### EXERCISE PROMPT
Repeat the following records exactly as they appear, covering every line.
# START OF EXTRACTED MATERIAL
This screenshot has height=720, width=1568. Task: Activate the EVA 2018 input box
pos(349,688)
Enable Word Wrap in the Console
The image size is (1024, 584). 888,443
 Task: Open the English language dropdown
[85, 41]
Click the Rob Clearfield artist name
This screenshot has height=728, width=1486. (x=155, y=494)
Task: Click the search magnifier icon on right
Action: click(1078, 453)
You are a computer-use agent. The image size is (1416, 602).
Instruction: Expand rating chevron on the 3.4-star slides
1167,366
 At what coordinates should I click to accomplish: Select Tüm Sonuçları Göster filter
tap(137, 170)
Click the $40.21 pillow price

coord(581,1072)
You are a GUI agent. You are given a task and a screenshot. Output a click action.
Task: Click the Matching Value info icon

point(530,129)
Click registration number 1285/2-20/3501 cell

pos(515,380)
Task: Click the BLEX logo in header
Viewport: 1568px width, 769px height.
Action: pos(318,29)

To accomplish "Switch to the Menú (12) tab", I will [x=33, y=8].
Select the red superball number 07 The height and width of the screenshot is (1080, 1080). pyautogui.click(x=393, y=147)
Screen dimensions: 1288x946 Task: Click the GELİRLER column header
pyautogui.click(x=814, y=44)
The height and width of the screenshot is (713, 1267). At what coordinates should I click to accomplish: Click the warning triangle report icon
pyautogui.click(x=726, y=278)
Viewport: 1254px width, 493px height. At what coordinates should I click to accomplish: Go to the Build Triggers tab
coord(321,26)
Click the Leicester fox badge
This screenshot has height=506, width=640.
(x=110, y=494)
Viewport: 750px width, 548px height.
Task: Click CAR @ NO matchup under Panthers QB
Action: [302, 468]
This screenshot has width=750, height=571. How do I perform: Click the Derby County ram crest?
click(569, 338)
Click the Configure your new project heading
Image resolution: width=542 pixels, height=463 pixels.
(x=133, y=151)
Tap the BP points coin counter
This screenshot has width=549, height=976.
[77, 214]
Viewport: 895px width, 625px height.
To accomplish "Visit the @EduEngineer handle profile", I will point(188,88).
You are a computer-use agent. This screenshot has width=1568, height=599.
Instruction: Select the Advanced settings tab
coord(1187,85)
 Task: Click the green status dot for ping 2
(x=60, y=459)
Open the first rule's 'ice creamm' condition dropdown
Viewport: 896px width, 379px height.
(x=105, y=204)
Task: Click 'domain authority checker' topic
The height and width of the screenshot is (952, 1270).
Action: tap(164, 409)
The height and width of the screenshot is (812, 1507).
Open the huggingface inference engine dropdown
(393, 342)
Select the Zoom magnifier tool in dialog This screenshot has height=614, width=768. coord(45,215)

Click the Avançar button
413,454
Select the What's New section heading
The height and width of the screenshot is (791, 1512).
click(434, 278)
# END OF EXTRACTED MATERIAL
### EXERCISE ANSWER
This screenshot has height=720, width=1568. Task: Activate the EVA 2018 input box
pos(349,688)
Enable Word Wrap in the Console
The image size is (1024, 584). 888,443
 Task: Open the English language dropdown
[85, 41]
Click the Rob Clearfield artist name
This screenshot has height=728, width=1486. (x=155, y=494)
Task: Click the search magnifier icon on right
Action: click(1078, 453)
You are a computer-use agent. The image size is (1416, 602).
Instruction: Expand rating chevron on the 3.4-star slides
1167,366
 At what coordinates should I click to accomplish: Select Tüm Sonuçları Göster filter
tap(137, 170)
Click the $40.21 pillow price

coord(581,1072)
You are a GUI agent. You are given a task and a screenshot. Output a click action.
Task: Click the Matching Value info icon

point(530,129)
Click registration number 1285/2-20/3501 cell

pos(515,380)
Task: Click the BLEX logo in header
Viewport: 1568px width, 769px height.
Action: pos(318,29)

To accomplish "Switch to the Menú (12) tab", I will [x=33, y=8].
Select the red superball number 07 The height and width of the screenshot is (1080, 1080). pyautogui.click(x=393, y=147)
Screen dimensions: 1288x946 Task: Click the GELİRLER column header
pyautogui.click(x=814, y=44)
The height and width of the screenshot is (713, 1267). At what coordinates should I click to accomplish: Click the warning triangle report icon
pyautogui.click(x=726, y=278)
Viewport: 1254px width, 493px height. At what coordinates should I click to accomplish: Go to the Build Triggers tab
coord(321,26)
Click the Leicester fox badge
This screenshot has height=506, width=640.
(x=110, y=494)
Viewport: 750px width, 548px height.
Task: Click CAR @ NO matchup under Panthers QB
Action: [302, 468]
This screenshot has width=750, height=571. How do I perform: Click the Derby County ram crest?
click(569, 338)
Click the Configure your new project heading
Image resolution: width=542 pixels, height=463 pixels.
(x=133, y=151)
Tap the BP points coin counter
This screenshot has width=549, height=976.
[77, 214]
Viewport: 895px width, 625px height.
To accomplish "Visit the @EduEngineer handle profile", I will point(188,88).
You are a computer-use agent. This screenshot has width=1568, height=599.
Instruction: Select the Advanced settings tab
coord(1187,85)
 Task: Click the green status dot for ping 2
(x=60, y=459)
Open the first rule's 'ice creamm' condition dropdown
Viewport: 896px width, 379px height.
(x=105, y=204)
Task: Click 'domain authority checker' topic
The height and width of the screenshot is (952, 1270).
Action: tap(164, 409)
The height and width of the screenshot is (812, 1507).
Open the huggingface inference engine dropdown
(393, 342)
Select the Zoom magnifier tool in dialog This screenshot has height=614, width=768. coord(45,215)

Click the Avançar button
413,454
Select the What's New section heading
The height and width of the screenshot is (791, 1512).
click(434, 278)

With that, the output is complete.